**TASK TO CARRY OUT:** The response must consist of the lines from the one holding "Given: Switch to the Lighthouse panel" through the final line of the entries, given again exactly and without any pictures.

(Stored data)
####
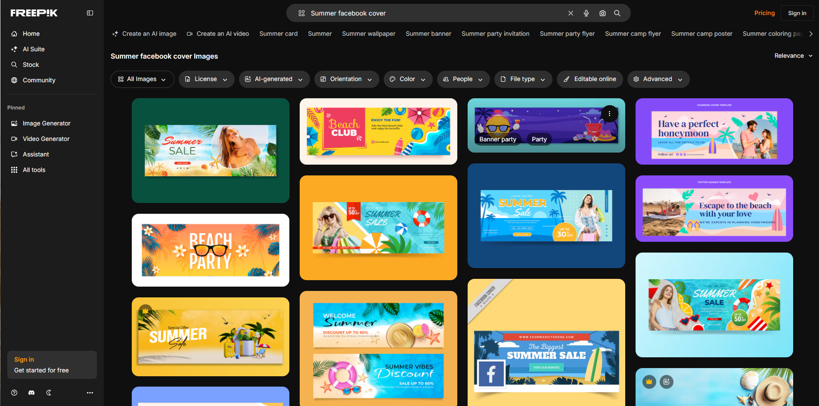The image size is (819, 406).
Task: Open the Pricing page
Action: click(x=764, y=13)
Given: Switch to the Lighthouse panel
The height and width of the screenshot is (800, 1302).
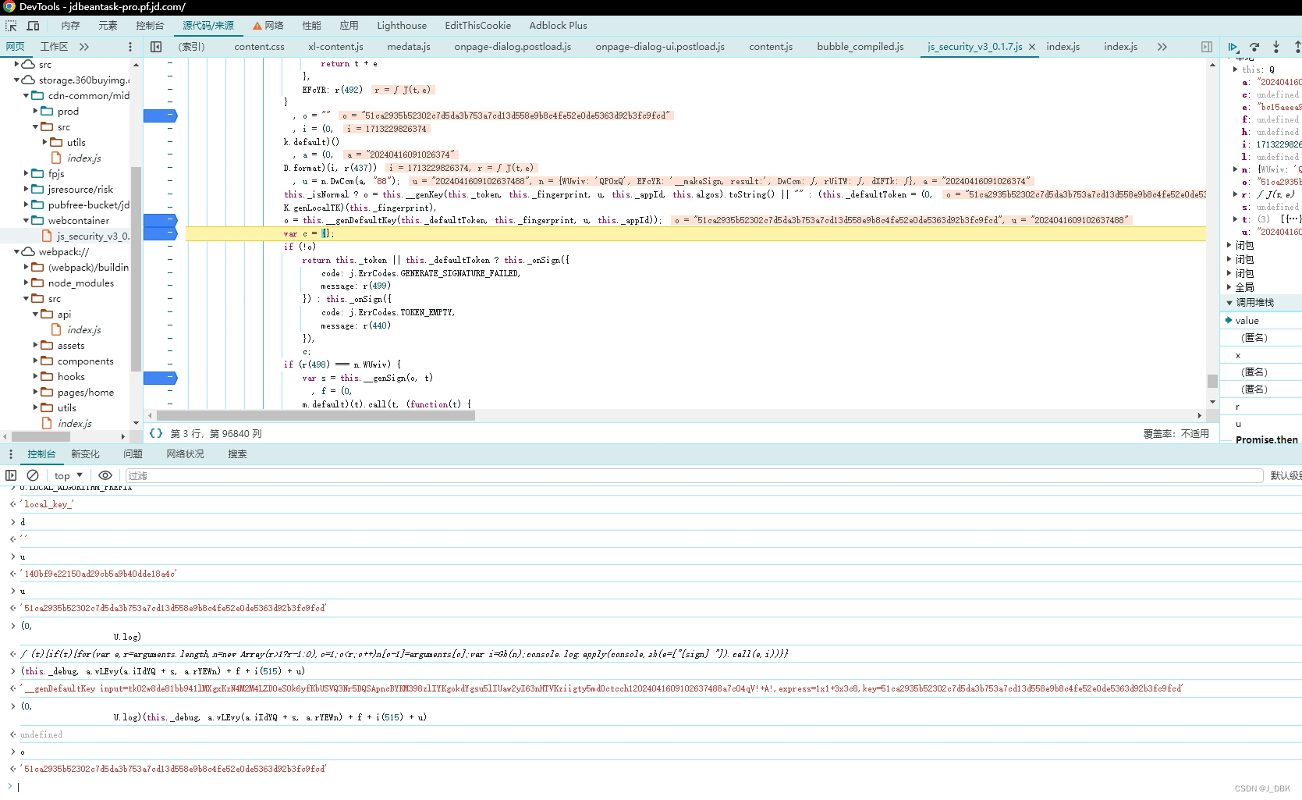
####
**ANSWER FOR THE TASK:**
Given: Switch to the Lighthouse panel
The height and width of the screenshot is (800, 1302).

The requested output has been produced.